Thursday, October 27, 2005
Reincarnation?
I believe I am the seventh life, the six before me what I hear, what I know: my wisdom? I may be at a stage where I can start to see into my past, the past before me, can start to hear the voices of my past, and maybe of others who are able to talk through those voices. I feel six lives in me. I talk them, I am them. I don't know them, but they talk through me, and my other lives don't know what they say unless they read from them, unless they force themselves to learn. I have talked for Jolie, who has talked through the other dead in me. She has forced me to channel her, and I have written her words. I don't know why. Maybe she has more to say. She is making my phone go off, my computer fail. She wants me to focus. But I have work to do. distractions.

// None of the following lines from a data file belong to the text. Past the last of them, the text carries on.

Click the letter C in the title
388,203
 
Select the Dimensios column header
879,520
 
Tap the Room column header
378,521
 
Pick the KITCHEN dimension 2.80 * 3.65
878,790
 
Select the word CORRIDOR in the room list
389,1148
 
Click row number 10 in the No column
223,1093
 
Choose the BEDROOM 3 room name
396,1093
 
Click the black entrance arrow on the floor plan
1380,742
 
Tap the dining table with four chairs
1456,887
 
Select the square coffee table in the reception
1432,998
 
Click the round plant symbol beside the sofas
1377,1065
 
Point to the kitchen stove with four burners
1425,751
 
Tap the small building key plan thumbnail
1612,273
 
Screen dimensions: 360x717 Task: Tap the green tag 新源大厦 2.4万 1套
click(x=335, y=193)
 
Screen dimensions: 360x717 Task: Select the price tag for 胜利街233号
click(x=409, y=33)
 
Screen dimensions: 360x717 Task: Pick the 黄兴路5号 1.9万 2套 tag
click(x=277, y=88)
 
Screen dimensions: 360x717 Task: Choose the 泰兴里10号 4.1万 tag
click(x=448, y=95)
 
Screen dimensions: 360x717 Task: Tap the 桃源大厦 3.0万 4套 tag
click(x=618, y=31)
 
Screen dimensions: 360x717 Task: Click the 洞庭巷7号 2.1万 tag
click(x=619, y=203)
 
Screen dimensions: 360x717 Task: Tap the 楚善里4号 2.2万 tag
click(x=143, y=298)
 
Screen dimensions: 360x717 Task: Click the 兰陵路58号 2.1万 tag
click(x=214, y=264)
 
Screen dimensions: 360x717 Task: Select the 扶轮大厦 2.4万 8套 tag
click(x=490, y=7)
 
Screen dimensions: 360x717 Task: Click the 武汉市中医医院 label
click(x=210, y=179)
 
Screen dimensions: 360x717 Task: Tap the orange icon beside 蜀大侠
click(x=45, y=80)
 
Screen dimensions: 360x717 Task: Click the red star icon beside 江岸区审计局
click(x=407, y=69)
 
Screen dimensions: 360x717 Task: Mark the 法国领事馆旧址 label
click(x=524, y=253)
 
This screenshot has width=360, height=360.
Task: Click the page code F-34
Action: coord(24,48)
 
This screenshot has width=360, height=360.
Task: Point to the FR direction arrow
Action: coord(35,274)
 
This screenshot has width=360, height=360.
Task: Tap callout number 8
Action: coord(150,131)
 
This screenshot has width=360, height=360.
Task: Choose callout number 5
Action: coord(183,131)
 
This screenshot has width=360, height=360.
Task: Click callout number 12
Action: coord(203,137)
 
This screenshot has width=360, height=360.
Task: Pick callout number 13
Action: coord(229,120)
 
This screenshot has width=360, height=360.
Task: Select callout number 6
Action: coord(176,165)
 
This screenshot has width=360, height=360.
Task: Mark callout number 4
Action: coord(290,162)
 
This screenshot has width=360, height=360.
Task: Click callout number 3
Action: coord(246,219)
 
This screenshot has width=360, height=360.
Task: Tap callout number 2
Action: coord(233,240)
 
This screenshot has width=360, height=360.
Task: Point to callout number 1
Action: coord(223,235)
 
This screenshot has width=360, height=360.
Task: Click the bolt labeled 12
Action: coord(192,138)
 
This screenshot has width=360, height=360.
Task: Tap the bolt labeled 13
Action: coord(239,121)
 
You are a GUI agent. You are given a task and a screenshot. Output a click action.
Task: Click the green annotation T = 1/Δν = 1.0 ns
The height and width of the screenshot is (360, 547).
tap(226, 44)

This belief, maybe fleeting, rings of reincarnation. Rings of born again. Rings of witchcraft, of our original way of being that was siphoned off, isolated and those still ascribing asked to identify themselves. Believing defines the word blasphemy for me: saying you are, saying you know, when you do not, when you have not. Posers, wanna-be's. How does anyone believe another? Do we just know, or do we try not to care, because we can never know? Revealing yourself makes you a fool. Look at Shirley MacLain. Look at Dad. This is not for talking. This is not for sharing. This is dangerous fodder.